**ACTIVITY**
Every line from the one holding "The height and width of the screenshot is (576, 1365)." through the last line of the records must be retyped exactly, and no other line or picture may appear in the copy.

..............................

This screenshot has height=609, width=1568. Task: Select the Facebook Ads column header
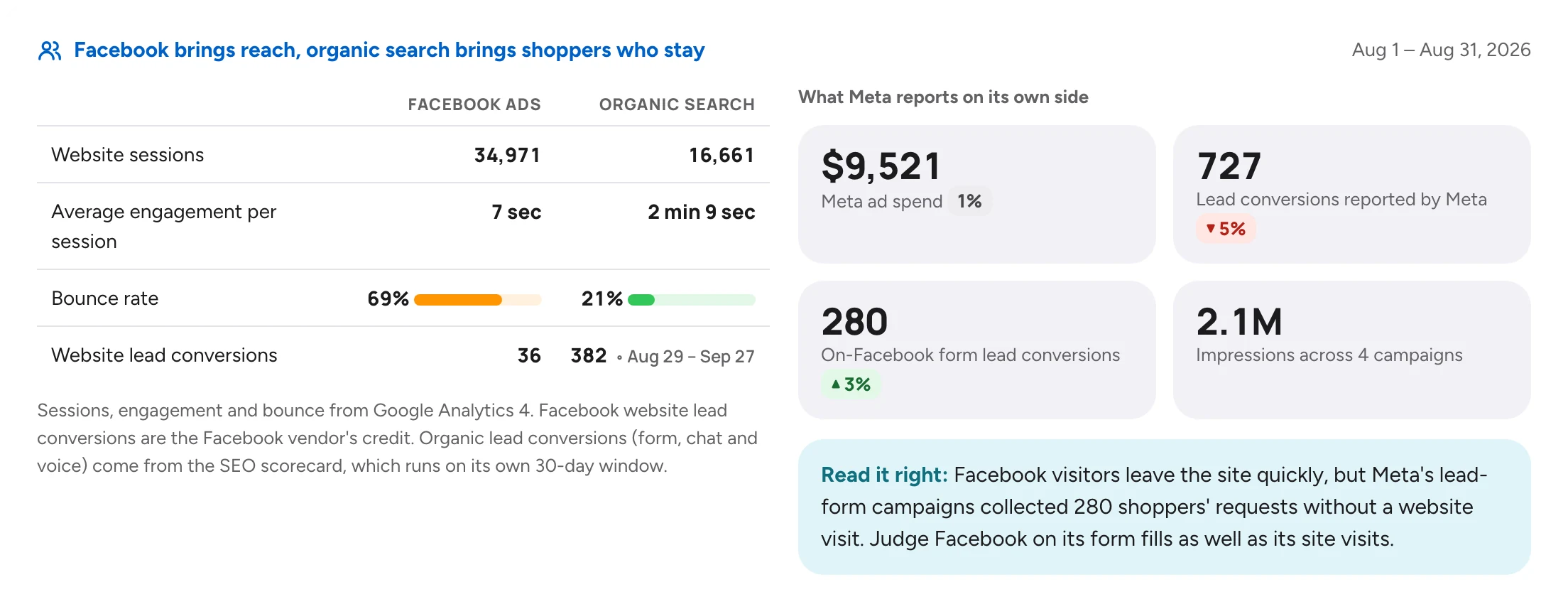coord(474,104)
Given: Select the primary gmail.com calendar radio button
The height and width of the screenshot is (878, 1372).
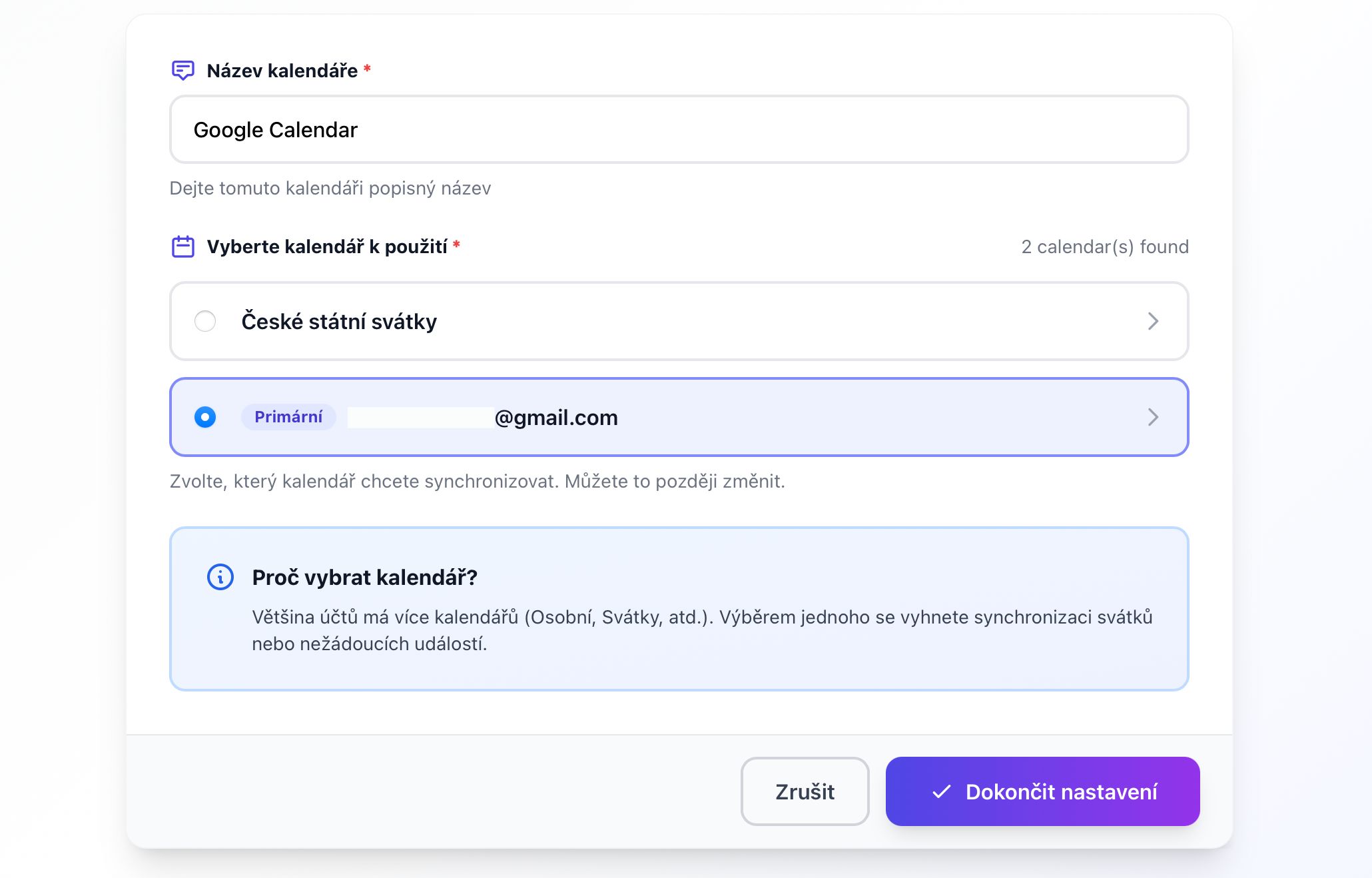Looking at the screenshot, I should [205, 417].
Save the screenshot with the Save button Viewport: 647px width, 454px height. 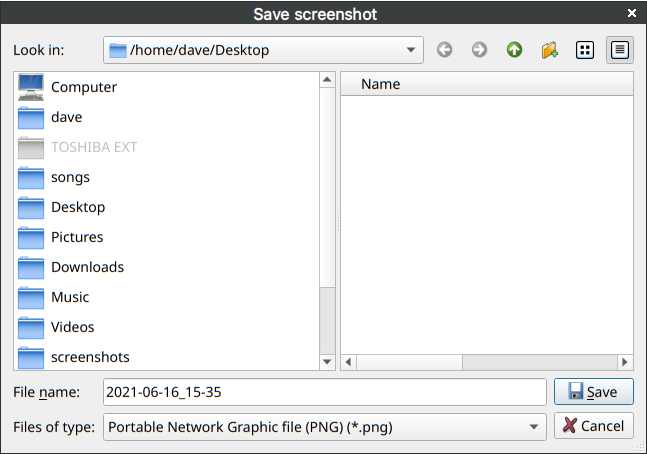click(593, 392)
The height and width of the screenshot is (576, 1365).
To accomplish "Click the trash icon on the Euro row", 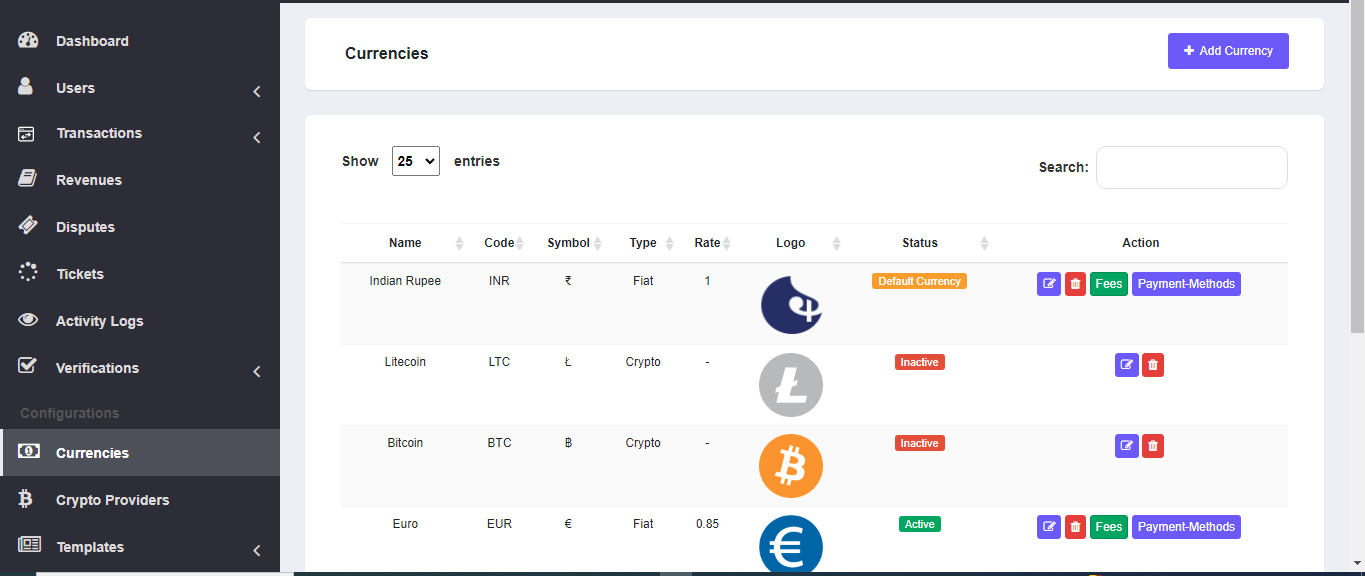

..............................

**RESPONSE AREA**
The height and width of the screenshot is (576, 1365).
To accomplish "Click the trash icon on the Euro row", 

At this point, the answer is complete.